Rally-paper
Entre a comédia screwball americana e o drama familiar latino, Coco saca alguns momentos de eleição que merecem ser colocados no pódio clássico da Pixar.
Estão a ver aqueles primeiros dez e maravilhosos minutos de Up! (2009), o filme da Pixar sobre a casa voadora do velhote que passou a vida sem ir a lado nenhum? Os dez minutos em que, sem precisar de diálogos, assistimos a uma vida inteira a passar com todas as suas alegrias e tristezas? Em Coco, a mais recente obra da produtora americana, esses dez minutos maravilhosos estão exactamente no fim do filme. E são tão maravilhosos que merecem enfileirar com os grandes momentos da história do estúdio, que tem andado aos solavancos desde Toy Story 3 (2010). (Pormenor não dispiciendo: o realizador principal de Coco, Lee Unkrich, foi também o realizador da terceira e, provavelmente, melhor aventura de Woody o cowboy, Buzz Lightyear e amigos.)
Não vamos revelar aqui em que consistem tais dez minutos (spoiler oblige). Mas sempre podemos dizer que, tal como os dez primeiros minutos de Up! colocavam uma fasquia à qual o que se seguia nem sempre conseguia chegar, também em Coco tudo aquilo que acontece ao nosso herói Miguel segue demasiado à risca o caderno de encargos da animação familiar, sem dar a entender que o final vai lançar tudo para outra órbita.
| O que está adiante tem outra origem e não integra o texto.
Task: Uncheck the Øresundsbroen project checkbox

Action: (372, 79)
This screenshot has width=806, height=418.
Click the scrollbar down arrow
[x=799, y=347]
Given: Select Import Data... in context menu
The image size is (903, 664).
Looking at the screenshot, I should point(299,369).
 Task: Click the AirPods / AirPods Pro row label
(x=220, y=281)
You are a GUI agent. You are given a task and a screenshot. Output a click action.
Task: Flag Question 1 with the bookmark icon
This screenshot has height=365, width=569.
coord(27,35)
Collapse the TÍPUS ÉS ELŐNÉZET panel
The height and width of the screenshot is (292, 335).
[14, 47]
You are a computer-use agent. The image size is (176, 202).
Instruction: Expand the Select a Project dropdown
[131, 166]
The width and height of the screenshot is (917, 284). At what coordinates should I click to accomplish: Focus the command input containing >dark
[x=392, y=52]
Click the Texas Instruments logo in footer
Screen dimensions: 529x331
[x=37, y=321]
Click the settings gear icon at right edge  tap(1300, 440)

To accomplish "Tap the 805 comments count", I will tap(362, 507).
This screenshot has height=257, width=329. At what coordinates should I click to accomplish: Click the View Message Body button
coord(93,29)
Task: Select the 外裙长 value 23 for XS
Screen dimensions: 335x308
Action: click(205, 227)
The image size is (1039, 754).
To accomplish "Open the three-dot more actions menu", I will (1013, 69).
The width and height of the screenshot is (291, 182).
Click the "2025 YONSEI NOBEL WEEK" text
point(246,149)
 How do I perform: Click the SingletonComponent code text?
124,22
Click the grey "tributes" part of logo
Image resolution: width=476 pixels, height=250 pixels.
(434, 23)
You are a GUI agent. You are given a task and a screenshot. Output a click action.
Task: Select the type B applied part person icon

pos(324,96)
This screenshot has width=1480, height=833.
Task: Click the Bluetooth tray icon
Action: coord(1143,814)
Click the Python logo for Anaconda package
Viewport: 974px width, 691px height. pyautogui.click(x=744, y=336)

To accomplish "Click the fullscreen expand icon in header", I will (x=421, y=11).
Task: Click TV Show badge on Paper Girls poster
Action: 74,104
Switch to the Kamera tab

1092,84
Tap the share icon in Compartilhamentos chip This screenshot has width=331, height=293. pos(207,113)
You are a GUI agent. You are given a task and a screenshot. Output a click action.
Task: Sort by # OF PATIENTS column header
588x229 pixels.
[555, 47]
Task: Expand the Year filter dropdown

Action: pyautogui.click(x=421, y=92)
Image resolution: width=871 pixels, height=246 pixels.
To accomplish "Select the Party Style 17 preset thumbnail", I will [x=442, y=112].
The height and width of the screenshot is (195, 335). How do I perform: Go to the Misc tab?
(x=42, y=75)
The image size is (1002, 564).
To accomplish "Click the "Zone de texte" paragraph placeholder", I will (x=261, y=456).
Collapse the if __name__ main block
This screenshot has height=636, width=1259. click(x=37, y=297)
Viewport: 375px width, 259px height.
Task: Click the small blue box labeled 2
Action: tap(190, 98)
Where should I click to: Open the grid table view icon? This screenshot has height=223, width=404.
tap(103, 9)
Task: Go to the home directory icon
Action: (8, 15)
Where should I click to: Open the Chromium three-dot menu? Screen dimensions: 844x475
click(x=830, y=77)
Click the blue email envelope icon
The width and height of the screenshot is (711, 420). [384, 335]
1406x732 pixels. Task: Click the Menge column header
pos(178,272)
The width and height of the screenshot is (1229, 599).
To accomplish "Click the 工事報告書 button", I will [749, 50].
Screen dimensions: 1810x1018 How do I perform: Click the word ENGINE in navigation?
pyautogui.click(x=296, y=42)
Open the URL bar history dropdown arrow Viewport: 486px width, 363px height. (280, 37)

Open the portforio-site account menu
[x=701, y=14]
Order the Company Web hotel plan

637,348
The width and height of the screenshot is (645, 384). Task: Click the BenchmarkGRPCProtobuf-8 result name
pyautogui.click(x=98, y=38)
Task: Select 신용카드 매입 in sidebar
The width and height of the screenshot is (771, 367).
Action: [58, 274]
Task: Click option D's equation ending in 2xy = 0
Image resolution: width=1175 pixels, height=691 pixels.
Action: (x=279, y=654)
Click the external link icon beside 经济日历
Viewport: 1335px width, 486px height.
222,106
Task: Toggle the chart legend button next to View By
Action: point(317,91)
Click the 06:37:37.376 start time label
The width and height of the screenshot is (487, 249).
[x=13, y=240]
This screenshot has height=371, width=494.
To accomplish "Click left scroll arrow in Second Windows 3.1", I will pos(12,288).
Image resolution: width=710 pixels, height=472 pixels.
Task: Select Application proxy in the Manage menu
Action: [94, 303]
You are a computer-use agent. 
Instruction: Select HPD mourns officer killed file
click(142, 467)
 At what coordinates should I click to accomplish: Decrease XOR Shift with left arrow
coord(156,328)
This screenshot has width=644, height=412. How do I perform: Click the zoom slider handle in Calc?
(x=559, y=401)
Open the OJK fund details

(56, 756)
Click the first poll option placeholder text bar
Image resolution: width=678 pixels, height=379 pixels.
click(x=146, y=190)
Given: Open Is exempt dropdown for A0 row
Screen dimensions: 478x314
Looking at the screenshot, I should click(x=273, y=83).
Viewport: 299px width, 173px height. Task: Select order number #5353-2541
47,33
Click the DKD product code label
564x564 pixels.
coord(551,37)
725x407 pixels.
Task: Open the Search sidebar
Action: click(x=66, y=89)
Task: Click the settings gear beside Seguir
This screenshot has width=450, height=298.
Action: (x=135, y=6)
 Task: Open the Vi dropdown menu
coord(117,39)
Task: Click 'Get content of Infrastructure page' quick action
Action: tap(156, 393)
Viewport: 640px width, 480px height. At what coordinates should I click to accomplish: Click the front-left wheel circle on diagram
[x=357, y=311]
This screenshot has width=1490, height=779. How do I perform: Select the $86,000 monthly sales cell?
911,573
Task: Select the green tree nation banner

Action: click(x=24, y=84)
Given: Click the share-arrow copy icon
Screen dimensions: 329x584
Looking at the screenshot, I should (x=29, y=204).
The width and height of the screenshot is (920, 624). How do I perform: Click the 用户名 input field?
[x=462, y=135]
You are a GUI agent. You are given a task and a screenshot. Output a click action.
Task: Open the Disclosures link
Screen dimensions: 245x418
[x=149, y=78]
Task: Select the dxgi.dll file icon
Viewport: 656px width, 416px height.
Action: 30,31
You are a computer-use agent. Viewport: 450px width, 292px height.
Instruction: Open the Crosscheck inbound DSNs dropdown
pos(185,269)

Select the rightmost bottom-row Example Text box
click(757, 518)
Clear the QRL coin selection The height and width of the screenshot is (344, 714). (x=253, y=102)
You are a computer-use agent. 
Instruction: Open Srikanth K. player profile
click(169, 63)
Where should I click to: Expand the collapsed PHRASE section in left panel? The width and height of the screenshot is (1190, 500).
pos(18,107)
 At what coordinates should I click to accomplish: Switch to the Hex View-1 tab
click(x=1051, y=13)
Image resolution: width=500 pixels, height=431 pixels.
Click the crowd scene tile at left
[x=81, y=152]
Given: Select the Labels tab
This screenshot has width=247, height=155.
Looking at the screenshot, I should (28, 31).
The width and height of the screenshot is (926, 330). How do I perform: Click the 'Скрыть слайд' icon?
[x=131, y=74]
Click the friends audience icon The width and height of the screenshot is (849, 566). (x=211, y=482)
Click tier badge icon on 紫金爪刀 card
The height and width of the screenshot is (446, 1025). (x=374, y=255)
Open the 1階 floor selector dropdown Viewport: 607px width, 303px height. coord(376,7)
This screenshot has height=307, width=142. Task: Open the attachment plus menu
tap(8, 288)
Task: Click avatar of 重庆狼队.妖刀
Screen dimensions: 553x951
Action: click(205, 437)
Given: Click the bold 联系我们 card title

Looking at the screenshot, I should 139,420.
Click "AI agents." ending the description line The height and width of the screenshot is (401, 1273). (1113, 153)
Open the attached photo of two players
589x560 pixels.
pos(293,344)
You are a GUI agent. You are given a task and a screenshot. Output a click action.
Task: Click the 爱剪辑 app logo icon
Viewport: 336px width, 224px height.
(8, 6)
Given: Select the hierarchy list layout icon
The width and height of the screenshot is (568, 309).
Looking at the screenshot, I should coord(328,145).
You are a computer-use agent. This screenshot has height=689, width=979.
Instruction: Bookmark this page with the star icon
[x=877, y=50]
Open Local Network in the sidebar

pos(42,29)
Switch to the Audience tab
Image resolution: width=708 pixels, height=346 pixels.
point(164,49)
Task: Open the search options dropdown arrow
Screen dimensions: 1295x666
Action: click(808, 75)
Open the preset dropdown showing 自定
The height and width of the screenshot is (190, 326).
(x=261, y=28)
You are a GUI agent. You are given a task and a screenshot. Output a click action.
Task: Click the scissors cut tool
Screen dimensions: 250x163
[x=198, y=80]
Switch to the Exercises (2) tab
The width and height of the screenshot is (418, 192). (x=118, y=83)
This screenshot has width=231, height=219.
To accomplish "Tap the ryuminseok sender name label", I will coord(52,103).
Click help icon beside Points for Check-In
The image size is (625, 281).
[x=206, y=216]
Miguel, benjamim de uma grande família mexicana, sonha em ser músico, mas a música é coisa proibida em casa dos Rivera desde que o trisavô seguiu o chamamento da fama e abandonou a família para nunca mais dar notícias, e o miúdo está prometido, contra sua vontade, a seguir a mesma carreira de sapateiro de toda a gente na família.
Tudo muito corriqueirozinho — o miúdo que se vê forçado a escolher entre ser igual aos outros e ser ele próprio — até que a acção se transfere de armas e bagagens para o Além mexicano, a Pixar mete o turbo da animação e Coco se torna numa espécie de rally-paper entre a comédia screwball e o drama familiar, entre os ritmos da animação clássica e o respeito pela cultura tradicional mexicana (à qual o estúdio empresta a sua habitual e prodigiosa atenção ao detalhe).
Tudo isso chegaria para ultrapassar a dimensão genérica-Disney de uma história de miúdo a aprender a crescer, mas não a sensação algo resignada (e perfeitamente natural) de que os “anos de ouro” da Pixar já ficaram lá para trás. E aí, pimba!, Coco descola para os tais dez minutos finais, tudo o que ficou para trás ganha um novo sentido, e por dez minutos acreditamos que o estúdio ainda é capaz de regressar aos anos de ouro de À Procura de Nemo ou Wall-E. Provando que não há razão para desistirmos dos comparsas de John Lasseter, mas que continua a ser boa ideia temperarmos o entusiasmo.